WHAT IS EXPECTED: Which lines in the records below contain the word "Task"? Copy each one out.

DATA EXCERPTS:
'''
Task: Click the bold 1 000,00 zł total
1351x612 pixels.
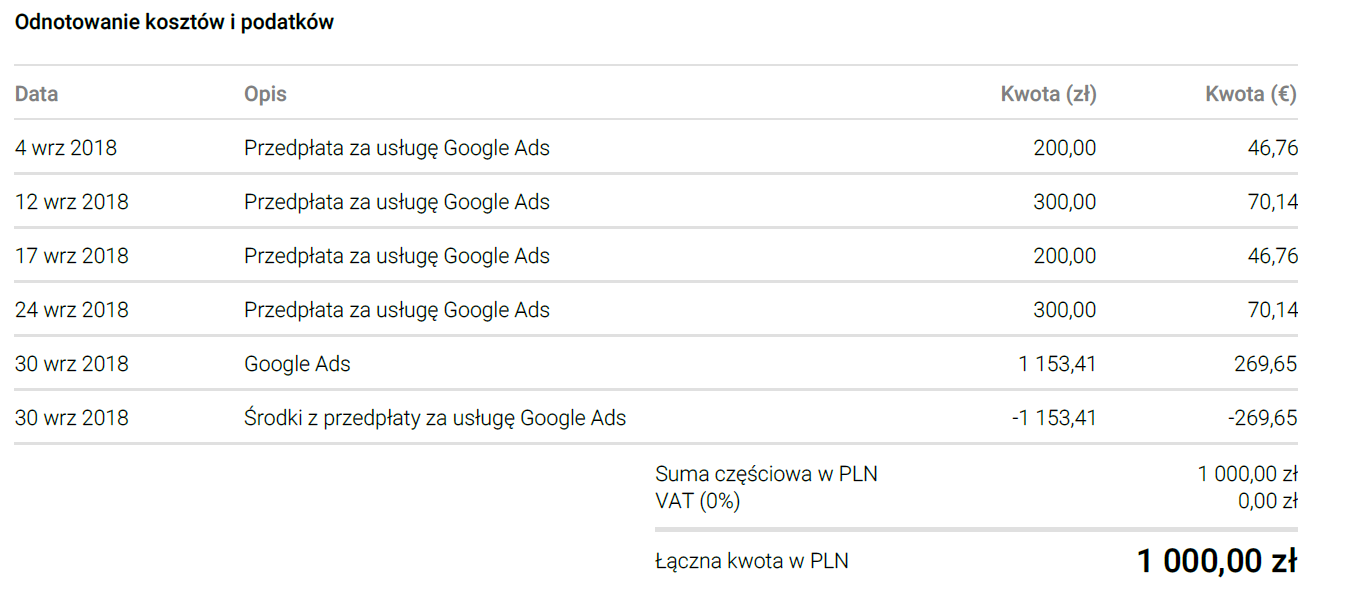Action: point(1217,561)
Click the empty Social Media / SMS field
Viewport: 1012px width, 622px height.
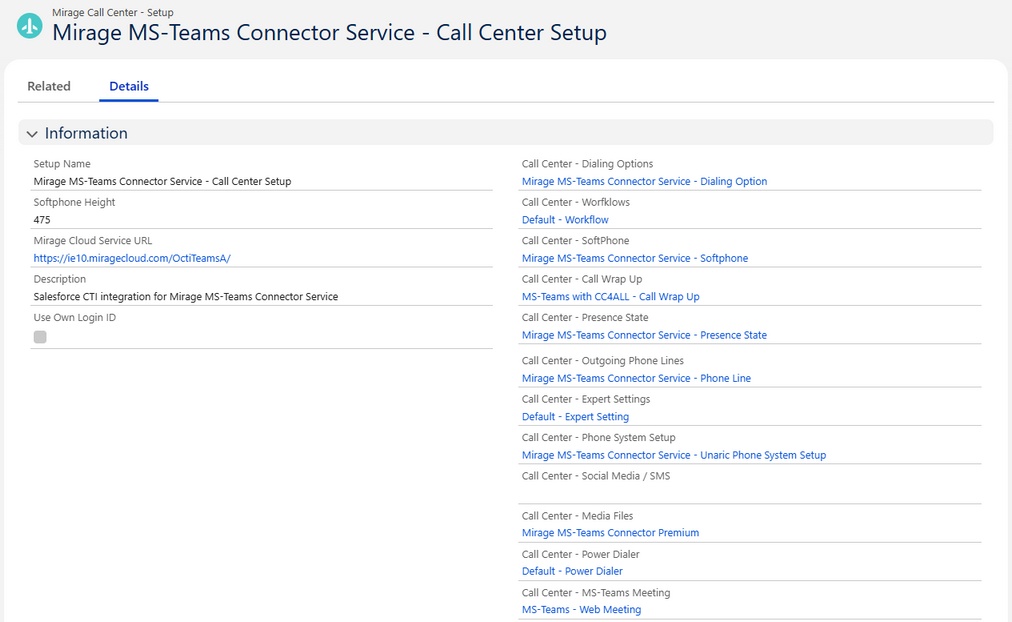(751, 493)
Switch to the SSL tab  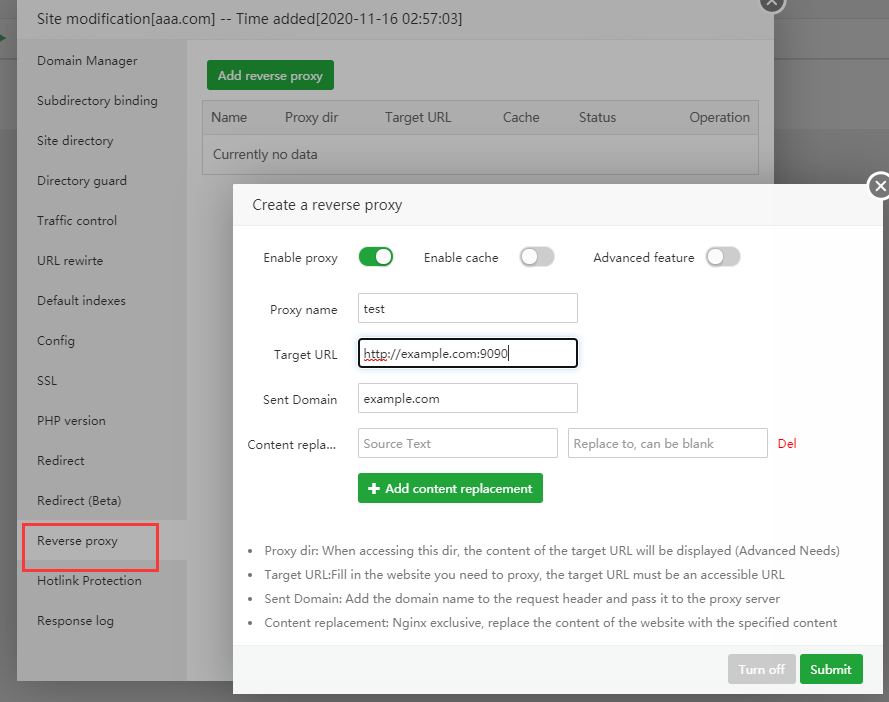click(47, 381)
'''
'''
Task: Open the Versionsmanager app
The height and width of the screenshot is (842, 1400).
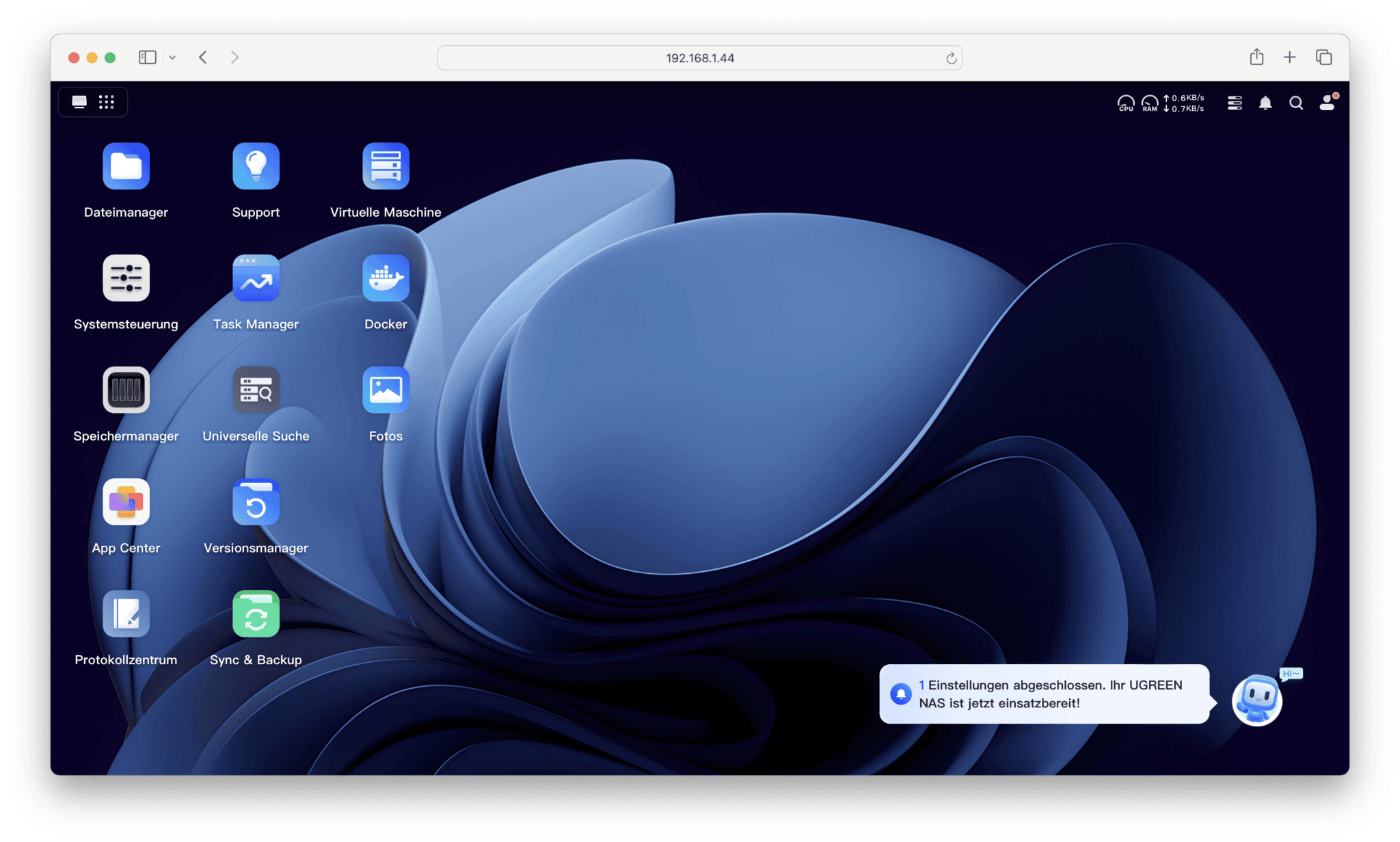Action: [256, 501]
'''
'''
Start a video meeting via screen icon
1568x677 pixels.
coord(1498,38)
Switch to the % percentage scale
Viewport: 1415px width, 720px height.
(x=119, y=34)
'''
EXERCISE RESPONSE:
Task: Click the bold 1 000,00 zł total
Task: Open the Versionsmanager app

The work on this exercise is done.